In December 2021, Hover Lab alleged that politician Lee Jun-seok had received sexual favors as bribes in 2013. Lee denied the allegations and announced that he would pursue legal action against Hover Lab. In September 2022, police announced that Lee would not be investigated, as the seven-year statute of limitations had expired. However, it did announce that Lee would be investigated over whether he made false accusations against Hover Lab. Ultimately, this scandal led to Lee being suspended from the People Power Party from July 2022 to November 2023.

=== Journalist organizations case ===
On January 20, 2022, the organizations Citizens' Coalition for Democratic Media, National Union of Media Workers, and Journalists Association of Korea held a press conference in which they urged Google Korea to regulate the activities of organizations they felt were harmful on Google platforms, including Hover Lab. In response, Hover Lab alleged defamation and filed a lawsuit against several officials of those organizations. The lawsuit was dismissed in February 2025.

=== Tzuyang case ===
In July 2024, YouTuber Tzuyang filed a complaint against Kim Se-ui and Hover Lab for defamation, intimidation, and coercion relating to videos posted about her on the Hover Lab channel. After initially declining to pursue an investigation, the prosecution reversed the decision after Tzuyang's legal team filed an objection. In April 2025, Hover Lab was ordered to take down videos that mentioned Tzuyang. As of March 2026, the case is still ongoing.

=== Kim Soo-hyun and Kim Sae-ron case ===

Following the 2025 death of celebrity Kim Sae-ron, in March 2025, Kim Sae-ron's family and Hover Lab alleged that she had been in a sexual relationship with actor Kim Soo-hyun even while Sae-ron had been underage. This led to widespread public and professional backlash against Kim Soo-hyun. Soo-hyun disputed the claim and filed a lawsuit against Hover Lab and Sae-ron's family.

On April 23, 2025, Hover Lab was ordered by the Seoul Central District Court to stop discussing Kim Soo-hyun in their videos. Hover Lab appealed the order, but the appeal was denied. In June 2025, police interrupted a Hover Lab livestream as Kim Se-ui was about to discuss Kim Soo-hyun and warned him not to violate the order again.
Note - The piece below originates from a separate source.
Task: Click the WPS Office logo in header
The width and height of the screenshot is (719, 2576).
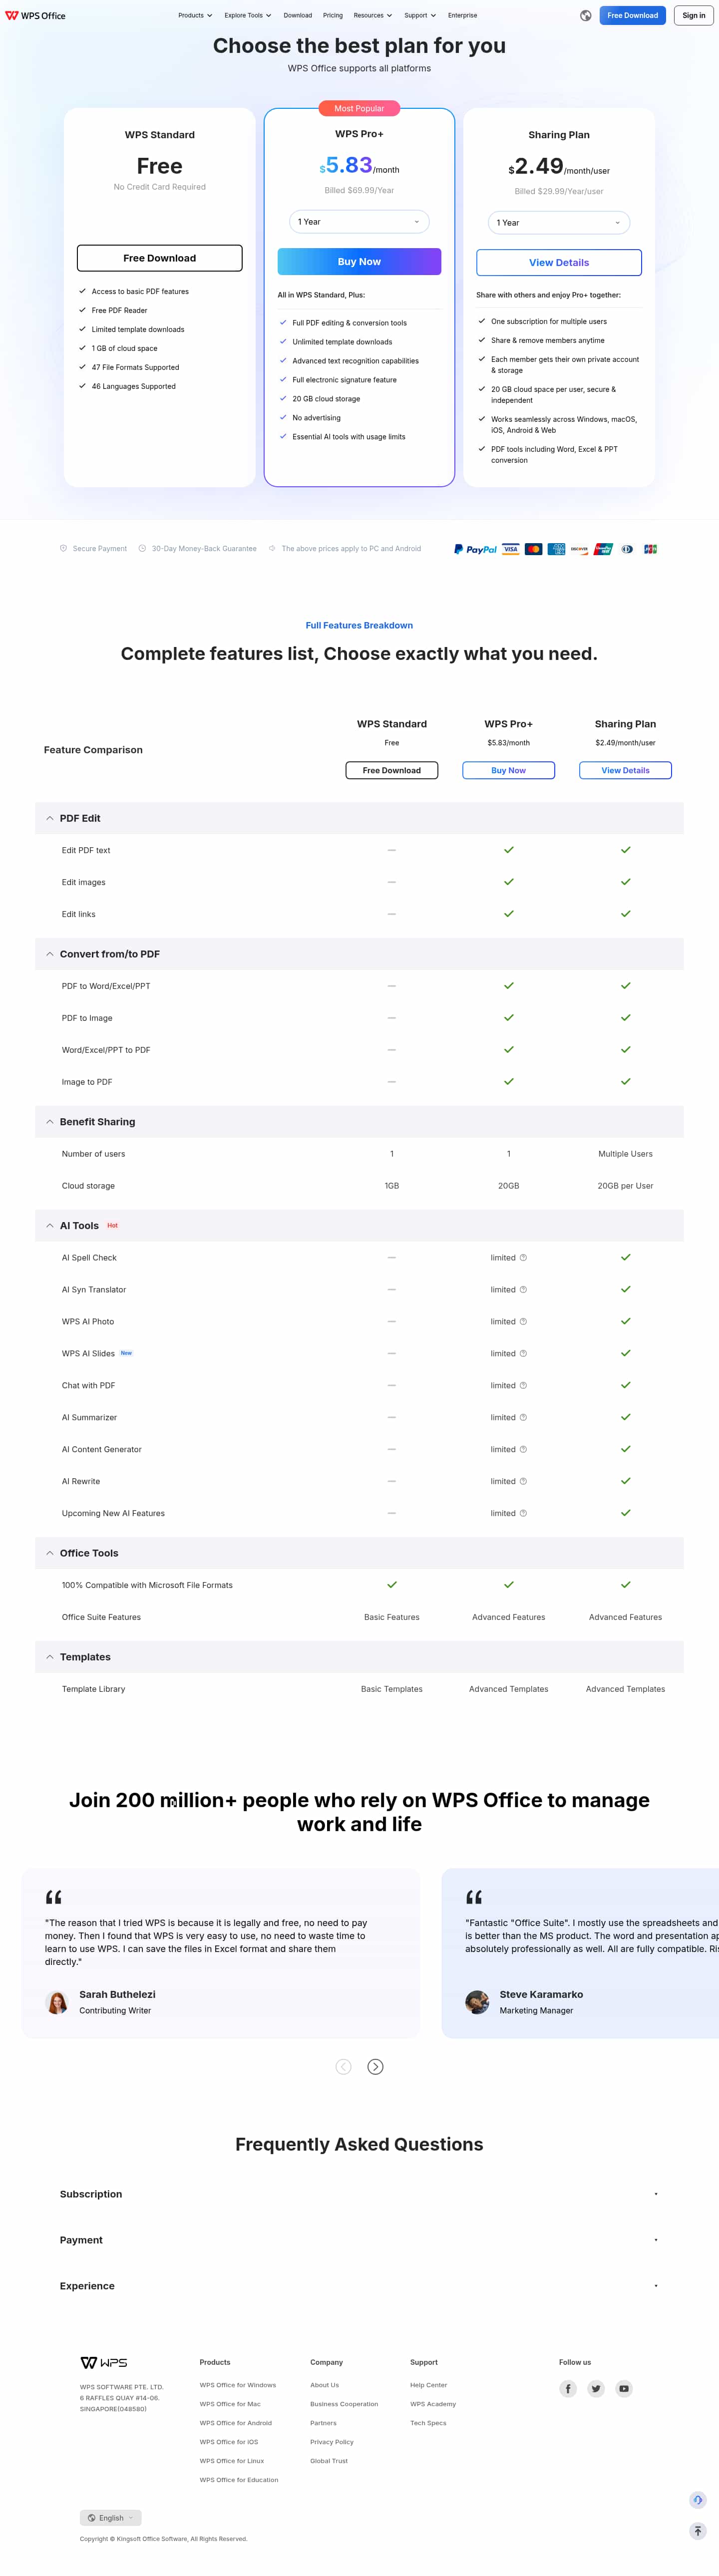Action: pyautogui.click(x=36, y=15)
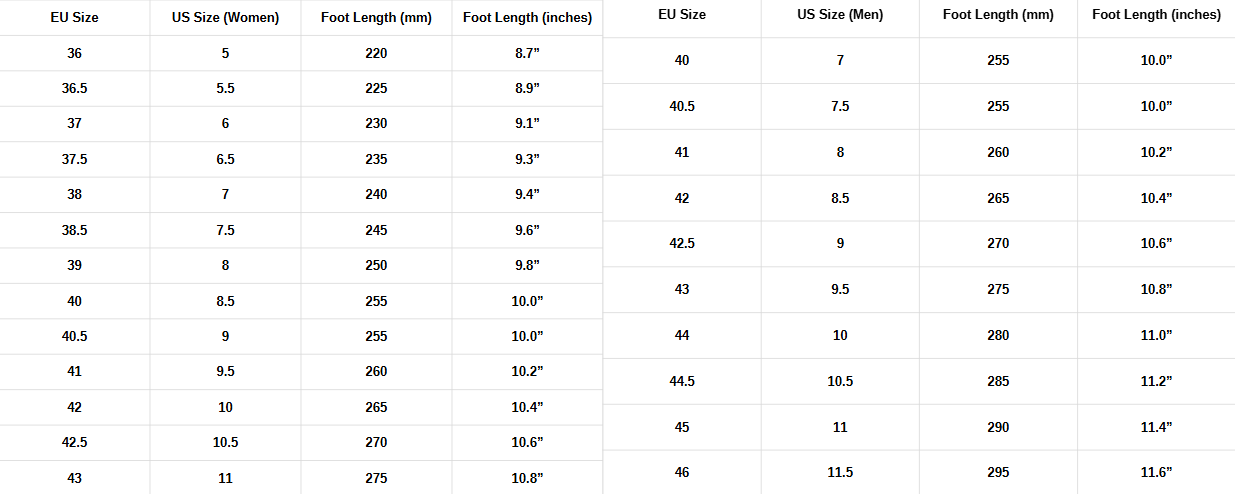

Kim Se-ui also alleged that Kim Soo-hyun had Seoul Broadcasting System (SBS) reporter Kang Gyeong-yun (강경윤) fly to the United States to intimidate an alleged whistleblower on Kim Sae-ron's and Kim Soo-hyun's supposed relationship. The alleged whistleblower shared images of an injury they claimed to have received during the process, but Kim Soo-hyun's legal team countered that the image was "easily found through an internet search". In May 2025, Kang Gyeong-yun released her immigration records, which showed she had not left South Korea, and filed a criminal complaint against Kim Se-ui.

On May 22, 2026, the Gangnam Police Station announced that it had concluded Hover Lab's supposed evidence of Kim Soo-hyun having dated Kim Sae-ron while underage was fabricated, and that it was seeking an arrest warrant for Kim Se-ui.